Patients premiers experts
Cette formation, au-delà de comprendre les modalités de la dynamique socio-thérapeutique du COL, a permis d’aller avant tout à la rencontre des patients. Des patients qui ne « sont pas des numéros » mais bien des enfants, des adolescents et des jeunes adultes qu’il faut appeler par leurs prénoms, qui éprouvent, aiment et n’aiment pas certaines choses, ont des envies et des peurs, des cultures et des croyances différentes, pleurent et rient, se battent contre la maladie en ayant chacun leur histoire, leurs armes et leurs défenses. C’est en les reconnaissant comme les premiers experts de la maladie que les projets d’accompagnement personnalisés sont coconstruits dans une approche bienveillante et authentique.
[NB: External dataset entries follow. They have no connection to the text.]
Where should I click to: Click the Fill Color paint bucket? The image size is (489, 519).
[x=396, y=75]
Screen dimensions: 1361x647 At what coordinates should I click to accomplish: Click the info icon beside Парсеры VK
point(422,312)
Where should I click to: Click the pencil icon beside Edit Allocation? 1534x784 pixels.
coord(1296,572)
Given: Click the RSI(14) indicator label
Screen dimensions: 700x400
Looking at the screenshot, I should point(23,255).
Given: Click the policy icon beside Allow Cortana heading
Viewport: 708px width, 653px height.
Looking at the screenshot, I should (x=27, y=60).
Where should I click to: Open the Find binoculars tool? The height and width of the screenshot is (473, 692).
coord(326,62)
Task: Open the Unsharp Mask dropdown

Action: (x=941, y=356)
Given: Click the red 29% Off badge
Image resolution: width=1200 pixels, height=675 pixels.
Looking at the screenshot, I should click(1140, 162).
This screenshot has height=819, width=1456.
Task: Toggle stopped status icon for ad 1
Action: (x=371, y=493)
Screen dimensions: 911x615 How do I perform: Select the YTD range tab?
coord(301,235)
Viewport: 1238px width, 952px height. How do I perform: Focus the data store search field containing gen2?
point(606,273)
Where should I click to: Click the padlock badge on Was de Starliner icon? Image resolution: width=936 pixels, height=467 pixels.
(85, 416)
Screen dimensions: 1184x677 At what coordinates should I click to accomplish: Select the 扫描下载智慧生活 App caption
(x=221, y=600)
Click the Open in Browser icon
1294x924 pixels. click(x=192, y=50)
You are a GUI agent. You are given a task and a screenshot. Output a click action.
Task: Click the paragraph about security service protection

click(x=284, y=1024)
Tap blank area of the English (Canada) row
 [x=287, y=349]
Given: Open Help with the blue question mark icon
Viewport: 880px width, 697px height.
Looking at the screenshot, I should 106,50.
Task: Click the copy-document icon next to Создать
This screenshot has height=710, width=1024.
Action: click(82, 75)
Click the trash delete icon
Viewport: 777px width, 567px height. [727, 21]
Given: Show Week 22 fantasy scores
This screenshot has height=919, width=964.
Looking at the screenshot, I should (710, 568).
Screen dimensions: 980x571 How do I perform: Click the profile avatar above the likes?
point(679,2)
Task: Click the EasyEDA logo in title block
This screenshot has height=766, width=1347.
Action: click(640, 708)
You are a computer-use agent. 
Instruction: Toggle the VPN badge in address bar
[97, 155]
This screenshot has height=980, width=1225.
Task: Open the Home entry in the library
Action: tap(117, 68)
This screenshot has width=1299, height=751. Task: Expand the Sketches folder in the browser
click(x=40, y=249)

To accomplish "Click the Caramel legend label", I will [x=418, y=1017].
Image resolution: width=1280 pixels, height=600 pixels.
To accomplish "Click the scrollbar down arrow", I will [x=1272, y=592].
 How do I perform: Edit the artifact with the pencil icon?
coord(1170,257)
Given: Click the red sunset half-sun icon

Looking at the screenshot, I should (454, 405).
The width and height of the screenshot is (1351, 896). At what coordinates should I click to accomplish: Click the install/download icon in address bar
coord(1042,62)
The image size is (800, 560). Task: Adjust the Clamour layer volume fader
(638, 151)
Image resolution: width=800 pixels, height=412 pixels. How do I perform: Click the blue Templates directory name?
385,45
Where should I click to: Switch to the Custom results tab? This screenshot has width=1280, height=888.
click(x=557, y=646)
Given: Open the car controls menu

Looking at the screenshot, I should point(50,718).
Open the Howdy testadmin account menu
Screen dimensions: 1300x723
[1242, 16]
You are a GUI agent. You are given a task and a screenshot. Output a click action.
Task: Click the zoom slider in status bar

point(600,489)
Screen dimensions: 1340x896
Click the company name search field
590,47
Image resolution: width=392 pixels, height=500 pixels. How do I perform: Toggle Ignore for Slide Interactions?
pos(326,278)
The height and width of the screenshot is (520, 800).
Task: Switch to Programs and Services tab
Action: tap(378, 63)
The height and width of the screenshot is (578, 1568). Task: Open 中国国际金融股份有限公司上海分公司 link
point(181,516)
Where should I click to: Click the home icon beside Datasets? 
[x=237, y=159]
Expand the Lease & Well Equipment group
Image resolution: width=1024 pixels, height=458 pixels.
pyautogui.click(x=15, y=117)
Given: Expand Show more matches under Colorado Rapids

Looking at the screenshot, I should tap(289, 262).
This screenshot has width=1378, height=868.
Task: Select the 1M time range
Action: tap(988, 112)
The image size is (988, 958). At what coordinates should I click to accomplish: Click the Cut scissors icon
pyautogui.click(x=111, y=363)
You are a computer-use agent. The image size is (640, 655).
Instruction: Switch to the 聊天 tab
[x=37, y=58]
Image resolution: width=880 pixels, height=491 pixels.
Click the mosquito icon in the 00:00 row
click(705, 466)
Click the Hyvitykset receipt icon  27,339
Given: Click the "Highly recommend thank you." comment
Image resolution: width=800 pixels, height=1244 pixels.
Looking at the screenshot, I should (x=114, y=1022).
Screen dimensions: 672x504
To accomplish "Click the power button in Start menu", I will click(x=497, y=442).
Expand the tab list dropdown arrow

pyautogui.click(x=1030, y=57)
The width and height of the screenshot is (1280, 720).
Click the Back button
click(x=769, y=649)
Les retours des questionnaires de satisfaction sont très encourageants. Nous envisageons d’ouvrir ce temps à d’autres promotions étudiantes, d’inclure la participation de nouveaux intervenants qui contribuent au bien-être des patients comme les diététiciens ou les kinésithérapeutes, de développer certains points de réflexion comme la prise en charge palliative. Cette journée s’installera donc comme une rencontre annuelle. Une occasion de faire le point sur les innovations et réfléchir ensemble à de nouveaux outils d’accompagnement pour offrir aux patients et leur entourage une prise en charge toujours plus qualitative. « C’est une belle harmonie quand le faire et le dire vont ensemble », écrivait Montaigne.